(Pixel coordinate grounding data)
======

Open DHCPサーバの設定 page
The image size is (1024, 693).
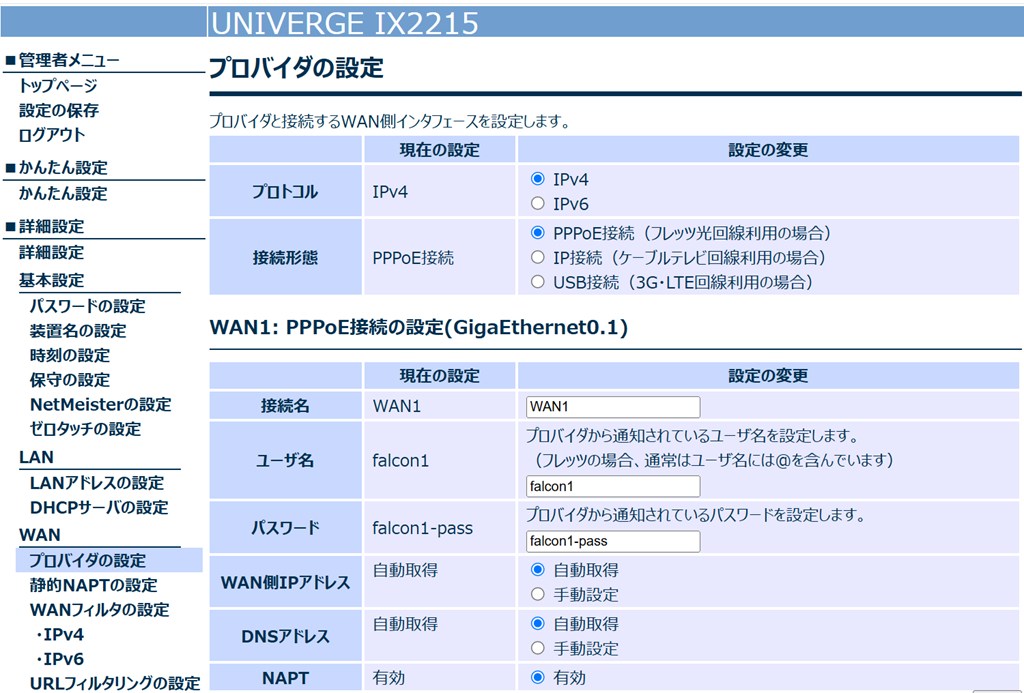pyautogui.click(x=99, y=507)
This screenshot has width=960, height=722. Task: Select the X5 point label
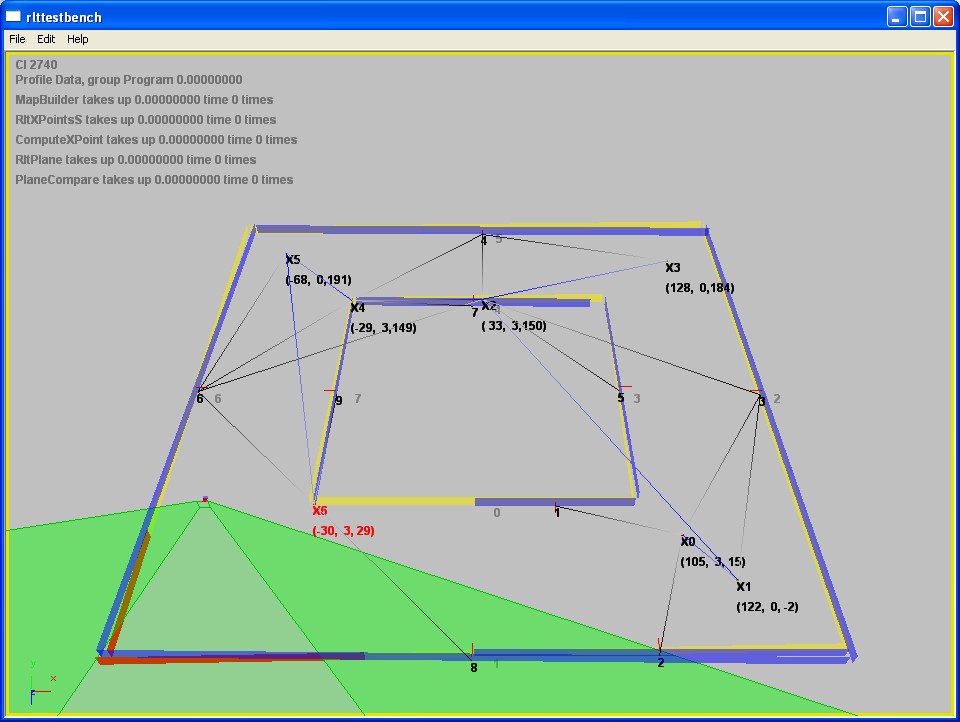pos(293,260)
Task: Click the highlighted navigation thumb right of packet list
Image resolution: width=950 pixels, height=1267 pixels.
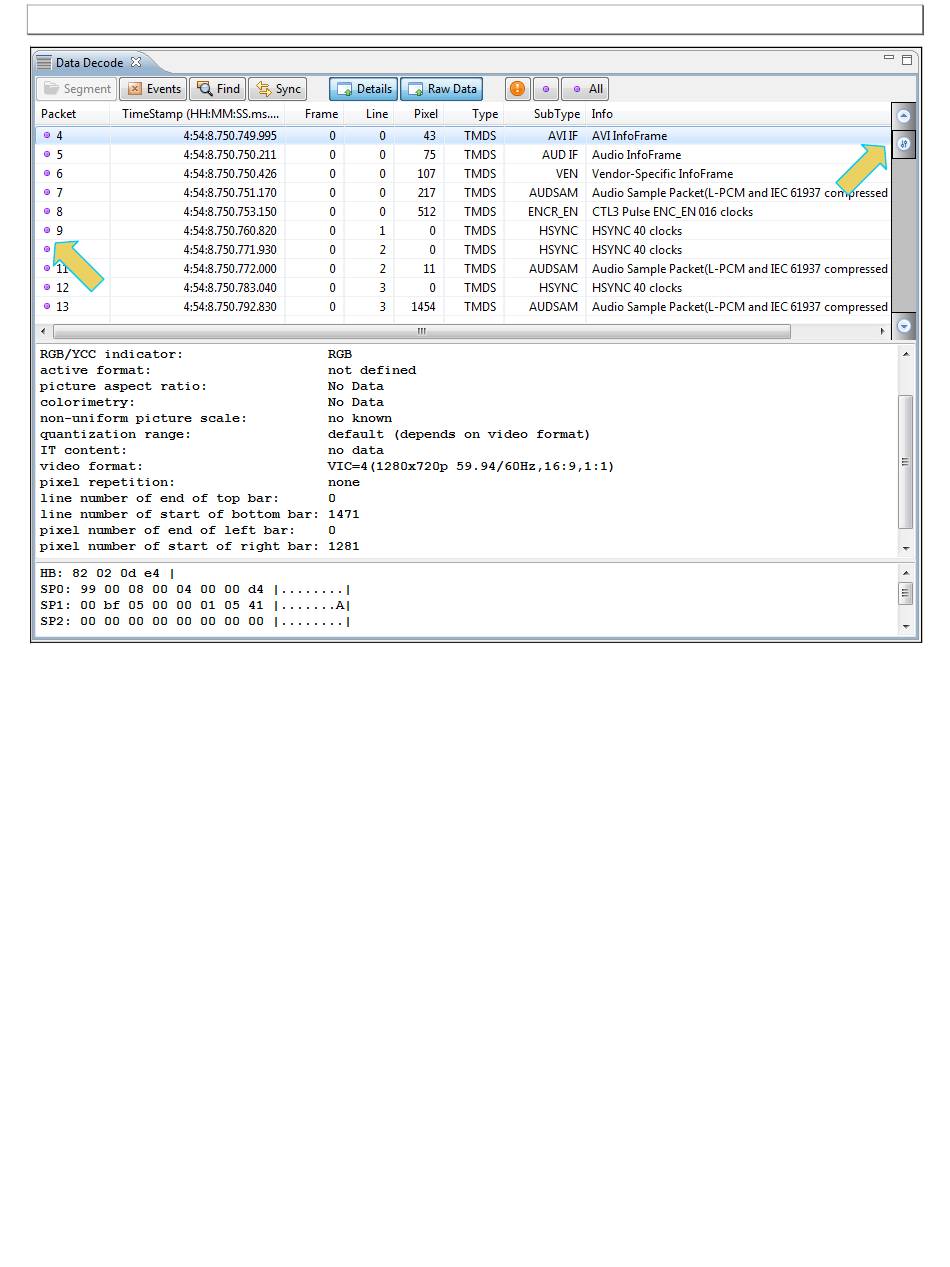Action: click(904, 145)
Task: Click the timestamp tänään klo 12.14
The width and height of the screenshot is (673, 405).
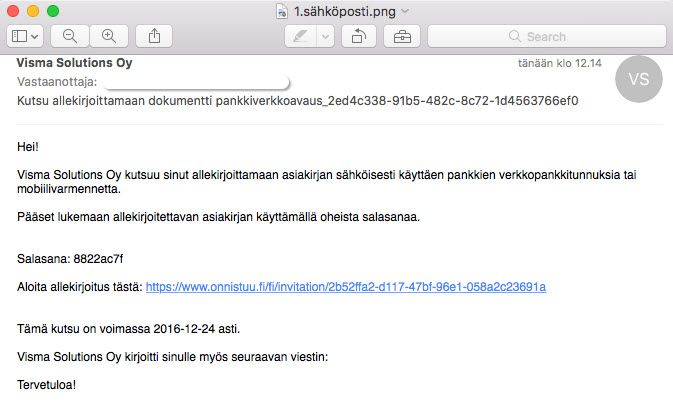Action: tap(558, 64)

======

**Your objective**
From the line that contains "This screenshot has" down to the last line of the entries above, copy every line exactly and leave out the pictures.

**Result for this task**
This screenshot has width=960, height=722. Task: Select the X5 point label
pos(293,260)
Task: Click the highlighted navigation thumb right of packet list
Image resolution: width=950 pixels, height=1267 pixels.
Action: click(904, 145)
Task: Click the timestamp tänään klo 12.14
The width and height of the screenshot is (673, 405).
Action: tap(558, 64)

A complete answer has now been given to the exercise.